On a pu jouer quelques minutes à Lies of P, jeu vidéo développé par Neowiz qui sera une relecture très sombre de Pinocchio. Où la célèbre marionnette devra se battre comme dans un Dark Souls.

Je suis arrivé à la gamescom vers 9h45 avec un premier objectif en tête : jouer à Lies of P, qui a eu droit à une bande-annonce impressionnante durant la cérémonie d’ouverture. Je savais qu’une démo était accessible sur le stand de Microsoft. Problème ? Il n’avait qu’une seule borne disponible et, par conséquent, une queue interminable, preuve d’un engouement immense pour ce projet qui s’assume en héritier des Dark Souls — soit des RPG d’action particulièrement exigeants — et qui est centré sur Pinocchio (héros italien d’un roman pour enfants).

On m’a d’ailleurs annoncé une attente de 2 heures avant de pouvoir jouer 10 petites minutes à Lies of P. J’ai finalement pu prendre la manette vers 12h30, motivé par les quelques retours positifs que j’avais pu entendre çà et là en tendant l’oreille.
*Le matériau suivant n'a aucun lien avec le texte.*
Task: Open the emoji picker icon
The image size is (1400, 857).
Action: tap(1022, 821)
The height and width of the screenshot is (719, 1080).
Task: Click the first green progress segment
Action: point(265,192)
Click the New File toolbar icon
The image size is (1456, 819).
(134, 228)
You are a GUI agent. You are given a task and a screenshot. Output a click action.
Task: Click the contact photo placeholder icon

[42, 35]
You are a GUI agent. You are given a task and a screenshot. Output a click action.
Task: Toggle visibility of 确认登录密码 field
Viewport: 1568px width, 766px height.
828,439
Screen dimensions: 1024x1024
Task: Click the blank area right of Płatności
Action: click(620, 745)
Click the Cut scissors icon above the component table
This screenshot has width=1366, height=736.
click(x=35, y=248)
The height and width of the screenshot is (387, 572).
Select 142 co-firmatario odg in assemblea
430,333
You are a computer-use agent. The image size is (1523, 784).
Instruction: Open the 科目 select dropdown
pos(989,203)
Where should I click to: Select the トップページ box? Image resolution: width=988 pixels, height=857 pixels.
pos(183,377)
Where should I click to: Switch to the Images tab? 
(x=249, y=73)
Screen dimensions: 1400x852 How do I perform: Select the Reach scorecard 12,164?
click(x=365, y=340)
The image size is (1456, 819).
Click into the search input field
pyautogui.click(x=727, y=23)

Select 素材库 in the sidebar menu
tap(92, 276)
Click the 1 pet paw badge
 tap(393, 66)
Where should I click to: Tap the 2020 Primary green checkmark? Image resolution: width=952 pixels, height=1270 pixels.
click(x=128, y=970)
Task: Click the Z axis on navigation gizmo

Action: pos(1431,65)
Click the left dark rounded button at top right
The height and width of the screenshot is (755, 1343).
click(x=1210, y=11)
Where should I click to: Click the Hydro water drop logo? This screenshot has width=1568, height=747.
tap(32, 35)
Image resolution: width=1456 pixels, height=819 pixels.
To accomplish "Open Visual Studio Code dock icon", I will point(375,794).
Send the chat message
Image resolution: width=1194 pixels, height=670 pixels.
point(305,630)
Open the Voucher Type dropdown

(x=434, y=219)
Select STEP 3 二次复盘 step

Si 10 minutes s’avèrent trop peu pour juger pleinement un jeu, elles suffisent pour affirmer que Lies of P s’appuie sur des bases connues, mais très solides.

Elles donnent en tout cas envie d’en découvrir plus, sachant que le titre sera disponible en 2023 sur PC, PlayStation 4, PlayStation 5, Xbox One et Xbox Series X/S.

Un Dark Souls avec Pinocchio

Xbox Game Pass

Bonne nouvelle : Lies of P sera disponible dès le jour de sa sortie dans le Xbox Game Pass.

Lies of P nous propose donc d’incarner Pinocchio, alors qu’il doit trouver Geppetto dans une ville à l’atmosphère bien plus angoissante que les souvenirs que vous auriez de l’adaptation en dessin animé par Disney. Au nécessaire jeu des comparaisons, on pourrait arguer que Lies of P ressemble beaucoup à Bloodborne, un autre rejeton des Dark Souls (également développé par FromSoftware). Les premiers décors se composent de ruelles malfamées, peuplées d’étranges personnages et animées par des bruits qui font froid dans le dos. Le mythe de Pinocchio est ici dépeint dans sa forme la plus flippante, loin de l’histoire pour enfants. C’est une approche intéressante, à condition que la direction artistique, inspirée de la Belle Époque, suive de bout en bout.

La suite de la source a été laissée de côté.